Most people think of Anderson Varejao as merely a hustle player, one who does the dirty work to create extra possessions for his team and not much else. Maybe it’s because he’s missed parts of the last two seasons and that’s the lasting image we have of him, but there are plenty of people who haven’t noticed the leaps and bounds of improvement Varejao has made. The thing is, Varejao is a hustle player, but he’s also become so much more. He’s quietly improved nearly every aspect of his offensive game to compliment his already fantastic defense, and I’d argue that it starts with his willingness to take and ability to make jumpers.
This is Varejao’s shot chart for the 2012-13 season. He’s 13-for-25 from the highlighted area, good for 52% from the field. Those 25 shots average out to 1.56 shots per game in the 16 games Varejao has played so far. In his career prior to this year, Varejao had attempted just 165 shots from those three areas of the court in 444 career games – about 0.37 per game – and had made only 62 of those shots, good for 37.6% from the field.
Maybe it’s because he didn’t play that much due to injury, but teams haven’t seemed to notice that Varejao had been improving from that range the past few seasons. Over the three years prior to this one, from 2009-2012, Varejao went 21-47 from those locations on the floor, 44.7%.
But it’s partially the lingering perception of Varejao as an unskilled hustle player that allows things like this to happen.
Varejao has about 10 feet of space between himself and the closest defender as he lines up this jumper off the pick-and-roll. He knocks it down, but when the Cavs go back to the same play a little less than three minutes later, he’s left wide open yet again.
And two more times throughout the third quarter alone, Phoenix leaves Varejao wide open for one of those mid-range shots around the free throw line that he’s become adept at hitting these past few years. There’s never even a defender within three or four feet of him. They’re free jumpers.
When the Suns finally got sick of watching Varejao knock down wide open jumpers with no one contesting, Marcin Gortat decided to bite on a nasty pump fake, so Varejao put the ball on the deck, took it straight to the rim and made a lefty layup. This is not exactly the repertoire of an unskilled player.
Varejao has also shown in previous games that this isn’t all he can do.
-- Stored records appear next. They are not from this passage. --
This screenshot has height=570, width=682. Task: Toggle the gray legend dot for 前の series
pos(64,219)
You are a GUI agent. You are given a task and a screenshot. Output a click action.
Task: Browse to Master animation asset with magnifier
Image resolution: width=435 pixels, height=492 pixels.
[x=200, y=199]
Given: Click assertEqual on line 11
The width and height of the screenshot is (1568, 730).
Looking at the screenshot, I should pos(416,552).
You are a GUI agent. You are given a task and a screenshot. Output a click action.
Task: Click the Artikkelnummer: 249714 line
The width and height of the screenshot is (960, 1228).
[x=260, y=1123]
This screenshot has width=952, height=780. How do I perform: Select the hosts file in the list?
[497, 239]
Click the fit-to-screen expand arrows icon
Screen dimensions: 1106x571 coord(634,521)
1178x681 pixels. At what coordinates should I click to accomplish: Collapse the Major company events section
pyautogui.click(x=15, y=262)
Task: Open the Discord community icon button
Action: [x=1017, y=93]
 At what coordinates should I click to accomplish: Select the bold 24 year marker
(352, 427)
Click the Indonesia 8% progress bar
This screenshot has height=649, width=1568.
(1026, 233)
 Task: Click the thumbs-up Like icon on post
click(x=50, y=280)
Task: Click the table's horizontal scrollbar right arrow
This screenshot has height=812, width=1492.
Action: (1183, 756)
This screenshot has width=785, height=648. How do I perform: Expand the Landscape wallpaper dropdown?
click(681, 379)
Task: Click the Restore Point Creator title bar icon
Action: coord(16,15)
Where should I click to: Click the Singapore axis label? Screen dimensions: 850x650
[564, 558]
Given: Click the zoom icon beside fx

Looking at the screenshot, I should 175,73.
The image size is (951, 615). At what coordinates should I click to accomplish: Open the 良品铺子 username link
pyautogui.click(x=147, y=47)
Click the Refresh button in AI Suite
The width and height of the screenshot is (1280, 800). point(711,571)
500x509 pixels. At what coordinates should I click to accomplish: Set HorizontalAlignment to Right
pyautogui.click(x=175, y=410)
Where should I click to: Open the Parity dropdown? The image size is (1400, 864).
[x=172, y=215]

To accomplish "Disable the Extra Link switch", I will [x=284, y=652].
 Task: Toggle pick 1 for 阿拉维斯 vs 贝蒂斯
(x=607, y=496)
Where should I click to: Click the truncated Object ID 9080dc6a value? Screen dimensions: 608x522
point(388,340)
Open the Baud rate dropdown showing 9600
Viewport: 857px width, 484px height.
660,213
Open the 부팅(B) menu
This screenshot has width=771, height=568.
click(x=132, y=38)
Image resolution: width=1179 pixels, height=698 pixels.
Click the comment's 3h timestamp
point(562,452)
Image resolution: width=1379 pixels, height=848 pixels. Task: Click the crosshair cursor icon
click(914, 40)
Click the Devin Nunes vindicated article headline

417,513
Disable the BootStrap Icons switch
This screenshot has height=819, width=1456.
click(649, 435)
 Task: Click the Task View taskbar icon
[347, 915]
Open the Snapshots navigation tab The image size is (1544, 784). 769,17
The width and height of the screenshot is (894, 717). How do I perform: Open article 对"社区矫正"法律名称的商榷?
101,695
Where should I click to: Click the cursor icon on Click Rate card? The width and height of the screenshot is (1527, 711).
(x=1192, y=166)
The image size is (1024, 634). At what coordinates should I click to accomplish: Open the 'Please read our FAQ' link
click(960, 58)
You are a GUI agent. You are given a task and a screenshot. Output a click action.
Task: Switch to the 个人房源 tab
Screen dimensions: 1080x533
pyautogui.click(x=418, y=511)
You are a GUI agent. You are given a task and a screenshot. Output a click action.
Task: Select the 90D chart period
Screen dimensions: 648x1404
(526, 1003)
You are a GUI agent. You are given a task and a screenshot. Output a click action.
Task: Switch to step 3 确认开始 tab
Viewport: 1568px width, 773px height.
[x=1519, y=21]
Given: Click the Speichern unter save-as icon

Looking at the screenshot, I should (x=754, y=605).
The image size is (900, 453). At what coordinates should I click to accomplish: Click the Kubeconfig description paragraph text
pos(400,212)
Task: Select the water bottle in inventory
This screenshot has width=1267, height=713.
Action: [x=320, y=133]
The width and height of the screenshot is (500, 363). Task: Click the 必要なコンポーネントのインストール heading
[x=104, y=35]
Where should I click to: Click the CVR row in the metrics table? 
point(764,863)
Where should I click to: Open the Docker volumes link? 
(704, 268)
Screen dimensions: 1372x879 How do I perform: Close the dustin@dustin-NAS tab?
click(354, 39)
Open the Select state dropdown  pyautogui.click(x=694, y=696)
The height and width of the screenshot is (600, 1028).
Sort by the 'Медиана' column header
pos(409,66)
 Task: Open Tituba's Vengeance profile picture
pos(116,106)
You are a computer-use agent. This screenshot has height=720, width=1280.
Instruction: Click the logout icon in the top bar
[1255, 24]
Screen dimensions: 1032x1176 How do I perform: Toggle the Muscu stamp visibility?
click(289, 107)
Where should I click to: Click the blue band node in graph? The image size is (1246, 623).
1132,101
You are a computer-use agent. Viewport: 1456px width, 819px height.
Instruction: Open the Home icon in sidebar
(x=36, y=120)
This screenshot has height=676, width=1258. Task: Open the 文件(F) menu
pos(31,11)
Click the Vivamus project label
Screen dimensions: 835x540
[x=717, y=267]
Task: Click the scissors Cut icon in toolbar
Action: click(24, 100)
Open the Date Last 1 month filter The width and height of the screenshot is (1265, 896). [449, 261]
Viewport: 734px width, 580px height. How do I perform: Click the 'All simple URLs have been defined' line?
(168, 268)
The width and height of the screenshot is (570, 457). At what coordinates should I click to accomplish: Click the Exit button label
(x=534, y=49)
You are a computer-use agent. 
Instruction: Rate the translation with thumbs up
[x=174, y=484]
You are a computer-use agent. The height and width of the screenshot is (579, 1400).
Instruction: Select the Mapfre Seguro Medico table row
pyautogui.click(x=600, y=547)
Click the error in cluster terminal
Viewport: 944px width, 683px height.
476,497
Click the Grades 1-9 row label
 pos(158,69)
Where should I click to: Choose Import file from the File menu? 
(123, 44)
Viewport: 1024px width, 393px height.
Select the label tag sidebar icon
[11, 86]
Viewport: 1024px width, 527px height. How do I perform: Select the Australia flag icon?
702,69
He’s rapidly becoming a better pick-and-pass big man as well.
He can make the immediate pass to a perimeter player off the catch, as he does here against Phoenix when a help defender slides over upon his receiving of the pass.
He can also make the immediate interior bounce pass to the opposite big man off the catch when the defense gets caught rotating too far, as he does here against Miami.
This video also shows the next level pass that Varejao should add to his arsenal. When Zeller’s man slides over to cover Varejao’s roll, Alonzo Gee’s man abandons him, leaving a wide open corner 3.
Though he creates an interior basket for Zeller, it’s contested, and when you see another teammate who is even more wide open, you think there are still things for Varejao to work on. But then you see him make a play like this, and you think he’s got just about everything figured out that there is to figure out.
That’s a perfect mix of playing both patient and aggressive. Varejao catches the ball near the elbow and doesn’t have an open jumper, so he directs traffic, trying to find a guard to get the ball back to. When none comes open, he draws Z-Bo out of the lane with a pump-fake and blows right by him. Marc Gasol slides across to challenge what is sure to be a shot opportunity at the rim, but at the last second, Varejao dumps off a lefty bounce pass behind him as Gasol jumps in the air, and it’s a layup for Tristan Thompson.
Again, this play starts with the threat of that elbow jumper; the one he knocked down four times in a row against the Suns, the one that caused Gortat to jump out on the pump-fake so Varejao got a layup, the one that he’s been slowly improving over the last few years. Varejao is a monster pick-and-roll player not just because of his dives to the rim, but also because of this half-roll to the nail and the playmaking ability he’s shown when he receives the ball there. He’s now a legitimate threat to shoot, pass or drive from that spot, and it makes him more dangerous than ever before.